Troubleshooting resources offer quick solutions and support when things don’t go as planned, which can be invaluable for developers.

They need to know where to find help and get it reasonably quickly.

Otherwise, they might look for other APIs which have better support resources.

Troubleshooting resources need to be simple and efficient. For example, Cisco has an API troubleshooting checklist with ten questions that help developers get to the root of the problem.

Source: Cisco

As you can see, it isn’t some high-tech solution and doesn’t need to be.

It’s a part of the developer documentation that helps developers with common problems straightforwardly and efficiently.

Another great way to offer troubleshooting resources is to build a community where developers can seek and get help from each other, as well as from you and your team.

For example, Bullhorn has a support forum for developers, with over a thousand topics about APIs.

Source: Bullhorn

Not all topics are about troubleshooting, but many of them deal with various problems with APIs and how to solve them.

For building a high-quality troubleshooting resource, you need a tool to create, maintain, and make it accessible to developers.

Archbee is a product documentation tool you can use to do exactly that. For instance, Datree built their troubleshooting resource with Archbee, along with the rest of their documentation.

Source: Datree

With features like code samples, a table of contents, and a powerful search function, Archbee is an excellent tool for providing troubleshooting documentation.

The developers using your APIs will undoubtedly appreciate it.

You Do Not Keep Your Users Informed

It’s highly likely that you make changes to your APIs from time to time.

Whether adding or removing components or features, or making any other changes, it’s crucial to keep developers in the loop.

Communication is vital because it’s a way to show that you care about your users, and users appreciate companies who treat them as if they’re important.

In other words, if developers see that you don’t communicate changes, updates, issues, and other information about your APIs that directly impact their work, they might look for other solutions where they won’t feel left out.

Luckily, in today’s world, instant communication isn’t that challenging—it just requires a little effort and organization.

For example, you can use social media platforms like Twitter. They’re ideal for brief announcements, like those by Amazon Web Services.

Source: Twitter

As you can see, they don’t go into details about the changes.

The tweet is purely informational, so the users know where the changes were made and how many updates there are.
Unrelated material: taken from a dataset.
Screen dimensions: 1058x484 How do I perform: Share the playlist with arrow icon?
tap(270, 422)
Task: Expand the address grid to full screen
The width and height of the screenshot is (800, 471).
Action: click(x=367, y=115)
Also, if they want to know more, they can click on the link and learn more about those API updates.

Source: AWS

Another efficient way to inform your users about changes is by using a changelog or release notes.

A changelog is usually more comprehensive and technical, while release notes offer a brief overview of changes.
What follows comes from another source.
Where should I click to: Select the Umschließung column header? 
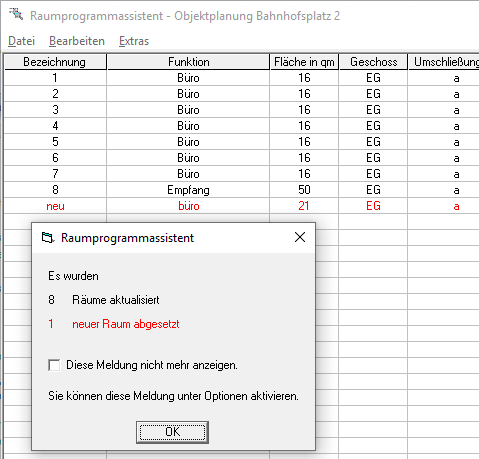coord(444,62)
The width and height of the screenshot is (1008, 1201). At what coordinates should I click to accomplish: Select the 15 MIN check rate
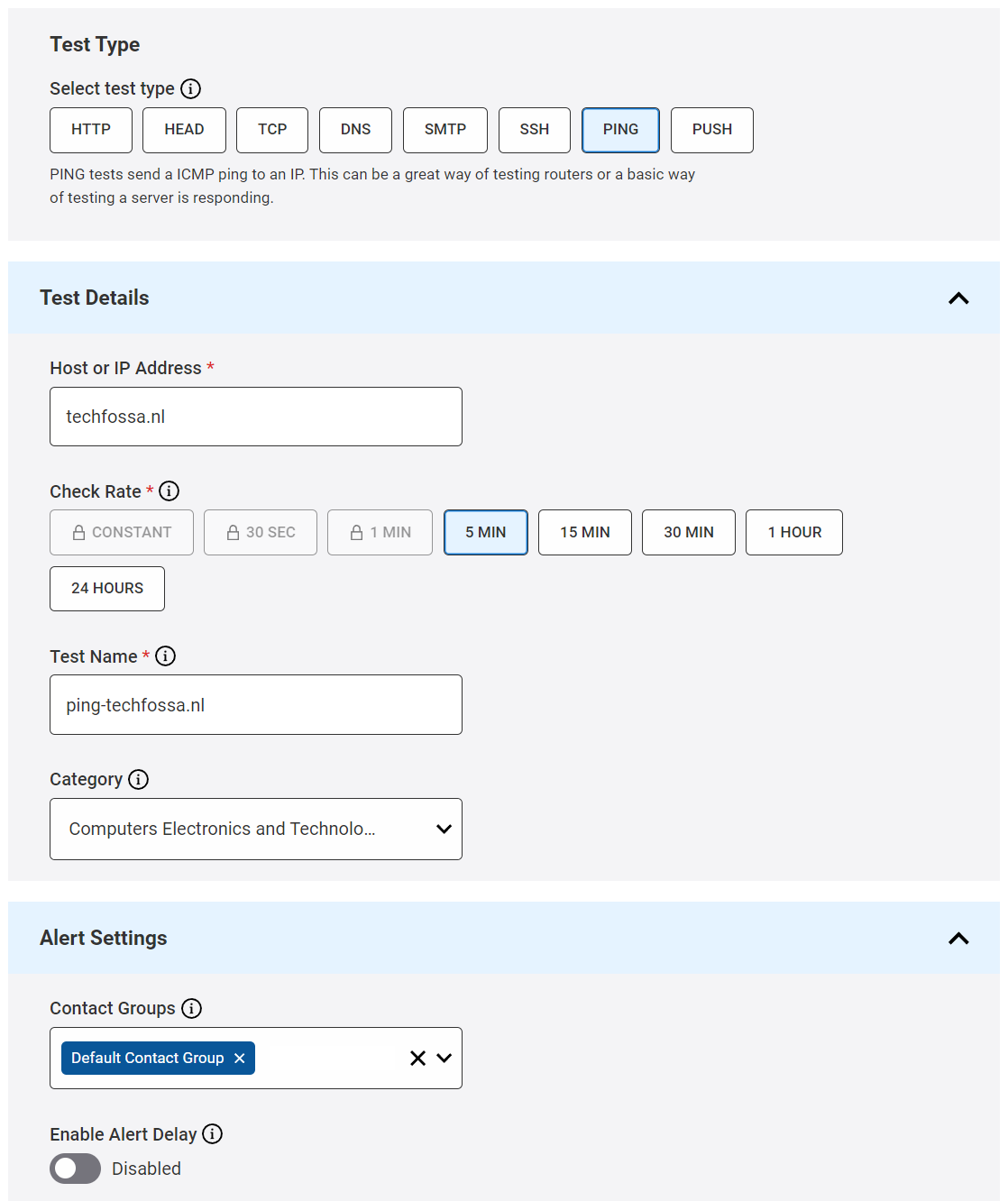click(x=584, y=533)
What you’ll use depends on your preferences and needs, but both are excellent ways to keep your users updated.

For instance, Shopify uses release notes for announcing changes in their APIs.

Source: Shopify

As you can see, it’s a simple list of new features and changes.

However, Shopify also highlights the most critical ones developers should pay attention to if they want to use APIs successfully.

Source: Shopify

That way, Shopify’s team ensures that the users are informed about everything new and that the most important information doesn’t slip through the cracks.

Whether you use social media, a blog, a changelog, or something else is up to you. The key point is that your users are kept up to date so that they can use your APIs without issues.


There can be many reasons why your APIs aren’t attracting developers as much as you want to.

If you make it difficult for them to get started with APIs, provide poor documentation, offer no API sandbox, yet lack troubleshooting resources, and don’t keep developers up to date with the changes, you are doing a disservice to your team and yourself.

Using APIs shouldn’t be a chore. If the documentation that accompanies them is well-made, and you avoid those mistakes we’ve mentioned, it can be a breeze instead.